|Assad War Criminal|
"Repeatedly targeted by airstrikes, Syrian doctors feel abandoned" PBS NewsHour 8/15/2016
SUMMARY: In Syria's ongoing war, doctors are under attack in the very places they expect to be safe, their hospitals. Last week, pro-government forces bombed a maternity hospital in the northwestern city of Idlib -- just one of the more than 375 strikes on medical facilities since the revolution began, according to Physicians for Human Rights. Special Correspondent Marcia Biggs reports.
MARCIA BIGGS, Special Correspondent: It is a war crime to target medical facilities, but, in Syria, bombs rain down on hospitals, doctors and patients.
Just in the last few weeks, pro-government forces bombed a maternity hospital in Idlib, supported by 'Save the Children.' And airstrikes hit six hospitals around Aleppo. Nurses gathered babies from their incubators, the strike narrowly missing their ward.
Rami Kalazi is no stranger to airstrikes like these.
DR. RAMI KALAZI, Aleppo Neurosurgeon: I was sleeping here, and my colleague is here. And the attack happened. We came out alive. I don't know how.
MARCIA BIGGS: Kalazi was one of Aleppo's last remaining doctors. We caught up with him in Turkey. He said he believes these hospitals were targeted.

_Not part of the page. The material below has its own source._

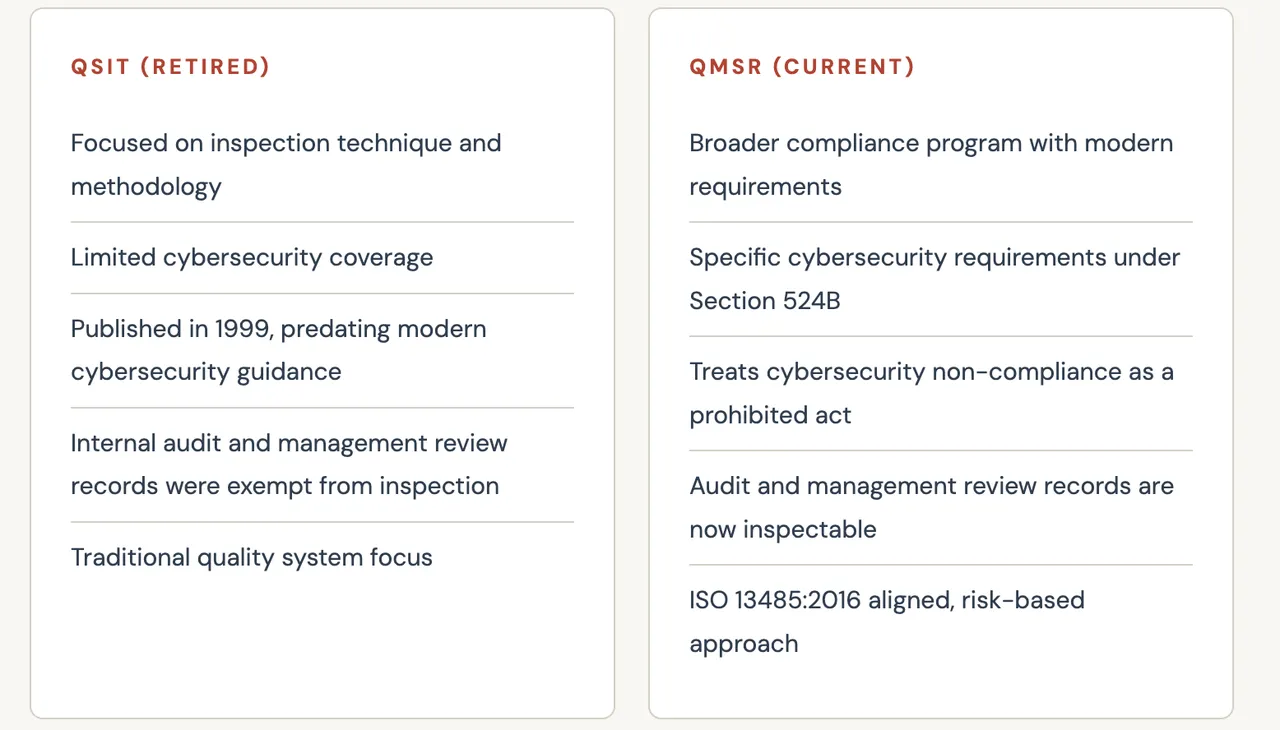This screenshot has height=730, width=1280.
Task: Select 'Focused on inspection technique and methodology' text
Action: pyautogui.click(x=286, y=165)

DR. RAMI KALAZI: They are the artery of life in the city. Can you imagine a life in city without hospitals? Who will treat your kids? Who will make the surgeries for the injured people? So, they are targeting these hospitals because they know, if these hospitals were completely destroyed, the life will be completely destroyed.
MARCIA BIGGS: Eastern Aleppo had already suffered a massive blow in April, when Al Quds Hospital, supported by 'Doctors Without Borders,' and the city's main pediatric hospital, was destroyed by two consecutive airstrikes.
DR. RAMI KALAZI: It was a very hard night. Every one or two hour, we had an airstrike, and we had to treat some injured people.
MARCIA BIGGS: Soon he realized the full extent of the damage, more than 50 people dead, including six members of hospital staff.
DR. RAMI KALAZI: They were all friends. So, it was emotionally so hard, because you are treating your friend. You know how hard is that. And you see that he is in danger, he may not live, he may not survive. It was a horrible night.
"In ravaged Aleppo, the fight for survival can begin before birth" PBS NewsHour 8/18/2016
SUMMARY: In Aleppo, Syria's largest city and a stronghold of the Islamic State, warfare usually means an end to life, not its beginning. Recently, a woman nearing labor and walking to the hospital was seriously injured in a bombing. But after an emergency cesarean section and a long struggle to help the infant breathe, a cry was heard. Filmmaker Waad Al-Kateab documents this dual fight for life.